Other family members of people who have disappeared in Guerrero were also in attendance at Monday’s event.

“We’re fed up, tired of the government and the authorities mocking our pain. My father disappeared two years ago, they don’t understand our pain,” a woman identified only as Flavia told the newspaper El Universal.

Prior to the event, the CNDH issued a statement that said that it has sought dialogue with the activists with a view to retaking possession of its premises.

Rights commission chief Rosario Piedra.
Rights commission chief Rosario Piedra.

The rights commission offered to issue a recommendation that the activists not be prosecuted for their actions and said it was prepared to allow them to use another building as a base to carry out their activities in defense of women’s rights and against gender violence.

Meanwhile, CNDH president Rosario Piedra said Monday that she was also a victim, explaining that she suffered human rights violations that were never resolved, referring to abuse against family members in the 1970s.

Piedra, who is currently facing calls for her to resign from feminist activists, some federal lawmakers and others, said the CNDH is facing “a formidable media campaign of smear and lies.”

Speaking during a virtual meeting with members of the Chamber of Deputies’ human rights committee, the rights chief said that the CNDH today is managed with “complete honesty and transparency.”

“They’ve tried to disseminate scandalous and slanderous … [information about the CNDH] but in the end the truth will come out and what will be left are the results,” Piedra said.

She rejected claims that she and other CNDH employees were served gourmet meals at the headquarters now occupied by the activists. Meat found at the premises that was denounced on social media as “cortes finos” or fine cuts was nothing of the sort, Piedra said.

“The menu was like that in any middle-class home: pasta soup, rice, beans, stews, agua fresca [water flavored with fruit], no gourmet food. [The meat] presented as ‘fine cuts’ was beefsteak, pork and beef shank. What I ate was exactly the same as what the cleaning and security staff ate,” she said.

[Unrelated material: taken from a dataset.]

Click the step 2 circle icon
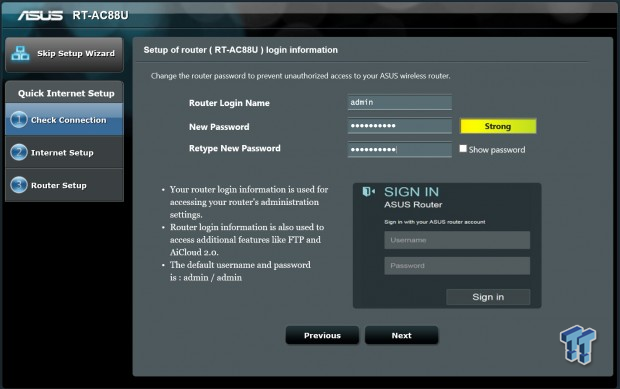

Addressing criticism that she is too close to López Obrador and unduly influenced by him, Piedra responded:

“I exercise my powers fully as head of the commission, removed from pressure and influence other than those of the victims [of human rights violations]. I have done that and I will do that … with a multidisciplinary team in which each person fulfills his or her role and responsibility without overstepping the mark nor subjugating others to ensure teamwork that is efficient and empathetic with the victims. The autonomy of the commission is guaranteed.”

Piedra was appointed human rights chief last November amid claims that she would be a puppet of the federal government. Upon being sworn in she immediately courted more controversy by indicating that she was unaware that any journalists had been killed since López Obrador took office in December 2018 when in fact at least 13 had been murdered.